The only reason teenage girls listen to rock music, allegedly (cover by John Romita)

There’s an interview on heavy metal news site Lambgoat, conducted by site owner Alex Arnold, with guitarist Jake Harmond of Chelsea Grin. I’ve addressed this interview previously, but I’m going to do so once again because it so perfectly, dreadfully illustrates a fundamental flaw in the relationship between many heavy metal bands, the media and metal fans – specifically, metal fans who are also teen girls. In the interview, Arnold and Harmond both refer to young women who like Chelsea Grin and make a concerted effort to see their live show, often attending multiple shows in a single tour cycle, as “groupies,” directly or indirectly.

“Arnold: Does a band like Chelsea Grin have groupies? Clue me in. Will there be 17-year-old girls following you around after your Warped Tour sets?”

“Harmond: Our fan base seems to be 14-19 years old mostly, so there is definitely an abundance of young girls that tend to follow us around.”

14-to-19-year-old young women, fans of the band because they love the music, are positioned as though they are specifically there for the sexual fulfillment of the group’s members. It is exchanges like this – and there are many – that illustrate a particular flaw in the interaction between heavy metal bands and a specific portion of their audience: heavy music is deeply uncomfortable with the affection of teenage girls.

There is no love more problematic, more reviled in the heavy metal community than that of a teenage girl. For a band to be referred to as “girlfriend metal” is usually an insult, indicating that the content is too emotional or the instrumentation too soft for the tougher, more discerning listener. Saying a fellow fan listens to “girl metal” is a way to attack someone’s tastes. Live reviews often point out that the audience is full of teen girls as a way to give credence to a claim that an act’s music is overly produced or pop-influenced.

The other side of this coin is, of course, that it positions the fan who is imagined as the opposite of the teen girl – the adult male – as the true arbiter of taste in aggressive music.
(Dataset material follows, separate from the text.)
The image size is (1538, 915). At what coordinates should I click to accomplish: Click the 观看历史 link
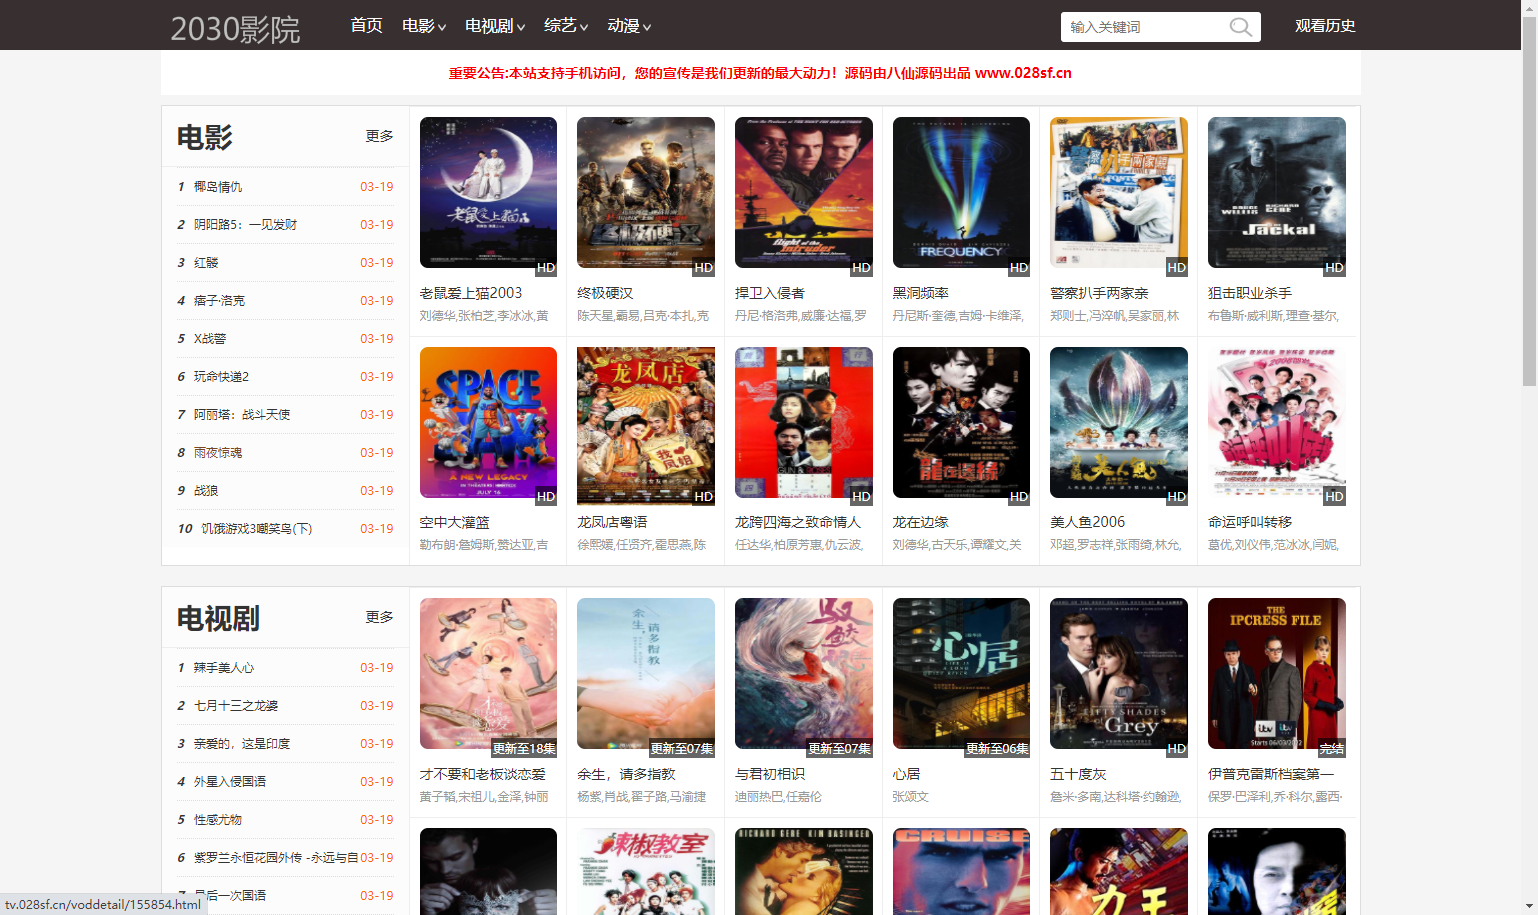coord(1325,26)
If men approve of an album, if they think it’s brutal enough or sophisticated enough, then that opinion has value and weight. In turn, groups go out of their way to cater to, and impress, their male fans, to curry favour and attract their attention. On the other hand, because the love of female teen fans is seen as something reductive and dangerous, bands respond by regarding this contingent of their audience with suspicion.

I’m speaking in broad-stroke generalizations, of course. When I was at an Amon Amarth show at the Opera House a couple of years ago, singer Johann Hegg asked for all the women in the audience to let out a Viking shout. After they died down, he sighed happily and said: “That was beautiful.” But for every moment like that there’s another like the show where Suicide Silence frontman Mitch Lucker threatened to knock the teeth out of a young woman in the front row.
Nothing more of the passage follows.